Document excerpt -
=== Begin Enclosure ===
Location, Location, Location

June 24, 2011
Denver Health, an academic Level 1 trauma center for the Rocky Mountain Region, recently decided to get a handle on missing and misplaced equipment.

Denver Health, an academic Level 1 trauma center for the Rocky Mountain Region, recently decided to get a handle on missing and misplaced equipment. The 398-bed hospital contracted with Framingham, Mass.-based PanGo Networks to help solve the problem.

According to Jeff Pelot, Denver Health's chief technology officer, doctors and nurses are under such time pressure that they often keep clinical equipment, such as IV pumps, on their floor, rather than returning them to the hospital's central repository. Of course, such time-saving tactics lead to problems when one floor or another's stashing leads to a shortage in the main equipment depot. To compensate, he says, hospitals often wind up buying more equipment than they need — a poor solution to a serious problem.
=== End Enclosure ===
Raw data -
=== Begin Enclosure ===
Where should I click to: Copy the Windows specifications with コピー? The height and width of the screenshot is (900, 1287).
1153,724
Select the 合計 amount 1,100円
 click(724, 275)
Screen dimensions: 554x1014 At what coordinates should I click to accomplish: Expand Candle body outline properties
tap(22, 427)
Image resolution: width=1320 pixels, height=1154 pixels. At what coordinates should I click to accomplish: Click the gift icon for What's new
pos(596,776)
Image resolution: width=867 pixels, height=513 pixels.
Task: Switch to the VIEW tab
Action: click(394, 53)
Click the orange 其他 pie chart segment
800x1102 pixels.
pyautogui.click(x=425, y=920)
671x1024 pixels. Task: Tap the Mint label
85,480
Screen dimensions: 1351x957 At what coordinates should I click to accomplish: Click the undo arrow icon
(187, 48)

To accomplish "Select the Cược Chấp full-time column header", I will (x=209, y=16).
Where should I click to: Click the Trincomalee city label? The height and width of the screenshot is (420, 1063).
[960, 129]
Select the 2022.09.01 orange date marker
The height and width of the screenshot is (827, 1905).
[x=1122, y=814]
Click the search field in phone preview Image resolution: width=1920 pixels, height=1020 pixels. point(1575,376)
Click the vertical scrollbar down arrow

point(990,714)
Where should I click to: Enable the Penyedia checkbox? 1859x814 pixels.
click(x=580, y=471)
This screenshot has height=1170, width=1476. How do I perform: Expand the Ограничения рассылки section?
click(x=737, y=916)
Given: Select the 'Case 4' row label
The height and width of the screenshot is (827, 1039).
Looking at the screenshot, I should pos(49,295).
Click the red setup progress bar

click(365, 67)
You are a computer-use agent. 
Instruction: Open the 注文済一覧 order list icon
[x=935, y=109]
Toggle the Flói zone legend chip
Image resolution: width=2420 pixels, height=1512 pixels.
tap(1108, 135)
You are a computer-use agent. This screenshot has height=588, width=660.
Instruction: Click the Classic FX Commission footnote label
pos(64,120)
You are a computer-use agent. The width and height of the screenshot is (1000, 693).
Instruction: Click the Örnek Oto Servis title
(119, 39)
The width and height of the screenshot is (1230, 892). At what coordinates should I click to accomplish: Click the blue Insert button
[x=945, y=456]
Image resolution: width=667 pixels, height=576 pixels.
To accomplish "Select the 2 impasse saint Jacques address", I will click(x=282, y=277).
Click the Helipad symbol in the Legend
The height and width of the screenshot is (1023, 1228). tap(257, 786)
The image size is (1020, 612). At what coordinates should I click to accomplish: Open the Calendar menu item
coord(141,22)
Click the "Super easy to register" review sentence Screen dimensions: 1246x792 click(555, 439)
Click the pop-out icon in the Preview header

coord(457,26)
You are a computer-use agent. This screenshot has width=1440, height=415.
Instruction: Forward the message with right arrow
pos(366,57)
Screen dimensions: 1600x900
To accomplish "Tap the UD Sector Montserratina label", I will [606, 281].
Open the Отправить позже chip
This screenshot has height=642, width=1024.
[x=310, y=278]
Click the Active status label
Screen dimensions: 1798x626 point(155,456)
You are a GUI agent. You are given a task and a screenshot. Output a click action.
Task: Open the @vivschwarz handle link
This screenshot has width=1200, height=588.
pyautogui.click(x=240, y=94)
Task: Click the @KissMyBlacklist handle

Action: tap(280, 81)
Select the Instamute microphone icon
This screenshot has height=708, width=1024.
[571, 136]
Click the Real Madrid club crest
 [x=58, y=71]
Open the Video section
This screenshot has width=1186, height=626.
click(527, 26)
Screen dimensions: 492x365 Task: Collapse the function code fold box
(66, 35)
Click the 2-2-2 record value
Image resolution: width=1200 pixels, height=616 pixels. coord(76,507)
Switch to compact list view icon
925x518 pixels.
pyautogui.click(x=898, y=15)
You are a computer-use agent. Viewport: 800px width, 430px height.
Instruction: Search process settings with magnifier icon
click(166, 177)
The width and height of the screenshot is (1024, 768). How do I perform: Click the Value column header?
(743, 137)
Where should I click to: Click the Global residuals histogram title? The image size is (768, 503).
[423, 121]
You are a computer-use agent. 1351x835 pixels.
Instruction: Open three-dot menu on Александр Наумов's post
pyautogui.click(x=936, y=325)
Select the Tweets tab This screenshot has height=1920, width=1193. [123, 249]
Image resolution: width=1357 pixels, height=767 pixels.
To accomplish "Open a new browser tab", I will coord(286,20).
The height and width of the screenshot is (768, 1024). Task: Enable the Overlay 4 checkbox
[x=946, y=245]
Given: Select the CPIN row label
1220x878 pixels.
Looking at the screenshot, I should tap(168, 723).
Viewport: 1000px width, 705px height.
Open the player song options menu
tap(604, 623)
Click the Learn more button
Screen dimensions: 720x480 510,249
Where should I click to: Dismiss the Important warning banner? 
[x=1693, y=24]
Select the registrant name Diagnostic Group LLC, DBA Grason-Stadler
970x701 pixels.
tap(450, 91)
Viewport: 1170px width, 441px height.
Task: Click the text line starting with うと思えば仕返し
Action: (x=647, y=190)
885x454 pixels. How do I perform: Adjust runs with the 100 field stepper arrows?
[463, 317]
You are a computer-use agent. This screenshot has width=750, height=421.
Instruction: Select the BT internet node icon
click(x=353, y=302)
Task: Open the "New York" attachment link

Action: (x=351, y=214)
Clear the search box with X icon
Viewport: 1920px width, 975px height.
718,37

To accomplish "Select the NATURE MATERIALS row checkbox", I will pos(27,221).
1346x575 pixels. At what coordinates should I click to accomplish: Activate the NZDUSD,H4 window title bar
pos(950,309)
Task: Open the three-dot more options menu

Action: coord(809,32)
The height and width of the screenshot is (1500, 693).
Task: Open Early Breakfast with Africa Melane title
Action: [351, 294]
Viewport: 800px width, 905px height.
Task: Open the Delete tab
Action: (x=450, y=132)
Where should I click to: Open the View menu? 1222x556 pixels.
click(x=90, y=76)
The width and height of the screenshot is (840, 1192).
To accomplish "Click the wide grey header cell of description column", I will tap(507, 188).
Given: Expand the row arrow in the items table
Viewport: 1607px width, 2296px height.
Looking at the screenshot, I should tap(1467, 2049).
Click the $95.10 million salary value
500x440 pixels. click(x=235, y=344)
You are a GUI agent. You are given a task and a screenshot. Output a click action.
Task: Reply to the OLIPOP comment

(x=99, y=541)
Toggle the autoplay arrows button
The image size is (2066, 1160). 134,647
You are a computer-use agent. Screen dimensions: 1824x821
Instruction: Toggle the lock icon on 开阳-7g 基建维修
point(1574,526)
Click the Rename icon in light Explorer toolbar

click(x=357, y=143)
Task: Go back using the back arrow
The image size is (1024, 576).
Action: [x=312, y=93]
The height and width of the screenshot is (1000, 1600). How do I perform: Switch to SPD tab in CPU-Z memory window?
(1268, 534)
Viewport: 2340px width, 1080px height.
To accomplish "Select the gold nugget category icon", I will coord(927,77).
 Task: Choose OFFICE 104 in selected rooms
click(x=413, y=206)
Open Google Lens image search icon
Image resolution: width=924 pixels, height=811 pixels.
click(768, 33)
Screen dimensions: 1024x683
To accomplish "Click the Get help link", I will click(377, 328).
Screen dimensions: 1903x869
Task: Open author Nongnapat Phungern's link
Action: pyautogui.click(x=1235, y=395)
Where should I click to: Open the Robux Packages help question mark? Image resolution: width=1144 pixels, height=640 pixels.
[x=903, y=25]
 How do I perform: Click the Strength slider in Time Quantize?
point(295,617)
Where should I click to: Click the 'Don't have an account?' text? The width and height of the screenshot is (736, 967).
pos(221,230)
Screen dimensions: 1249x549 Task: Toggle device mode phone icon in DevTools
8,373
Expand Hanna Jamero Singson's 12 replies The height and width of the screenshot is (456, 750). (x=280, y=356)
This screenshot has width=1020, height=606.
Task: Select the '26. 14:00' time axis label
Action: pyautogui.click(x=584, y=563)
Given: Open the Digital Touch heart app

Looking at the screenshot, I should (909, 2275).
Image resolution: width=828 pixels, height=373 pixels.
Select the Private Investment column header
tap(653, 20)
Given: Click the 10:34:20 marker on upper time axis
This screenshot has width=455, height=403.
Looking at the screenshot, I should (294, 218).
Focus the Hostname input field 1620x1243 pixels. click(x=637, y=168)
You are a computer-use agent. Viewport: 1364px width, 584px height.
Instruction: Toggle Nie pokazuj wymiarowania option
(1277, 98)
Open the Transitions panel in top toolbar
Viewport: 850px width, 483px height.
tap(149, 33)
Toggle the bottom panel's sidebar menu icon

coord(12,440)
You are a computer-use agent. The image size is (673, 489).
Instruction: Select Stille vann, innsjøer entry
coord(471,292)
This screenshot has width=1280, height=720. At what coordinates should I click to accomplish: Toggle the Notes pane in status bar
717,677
=== End Enclosure ===
Carry on the article about Denver Health's missing equipment from where it stops. The rows are separate from the text and unrelated to it.

Response to this task -
Further, clinical equipment must regularly be certified by the hospital's biomedical technicians, who also don't have time to waste hunting down equipment around a large hospital center.

"PanGo, incorporated with the inherent functionality of Airspace, which Cisco recently bought, really worked well, because Airspace is designed from a security standpoint to track anything that is on the wireless network," Pelot says. "You incorporate that with some maps and some equipment and all of a sudden you have a marriage of technology that is really usable."

It became even more useful when PanGo was able to offer integration with Pittsburgh-based Four Rivers Software's iTMS work order application used by Denver Health's biomed team. Equipment is logged into the iTMS system with certification dates and the system will alert users through PanGo when it's time for an inspection and, within three feet, exactly where the particular piece of equipment is located.

To start, Denver Health will be tagging around 1,000 pieces of equipment. Pelot says he expects to be up and running on the system by mid to late summer. "It's just intuitive that this is going to save dollars for the hospital," he adds.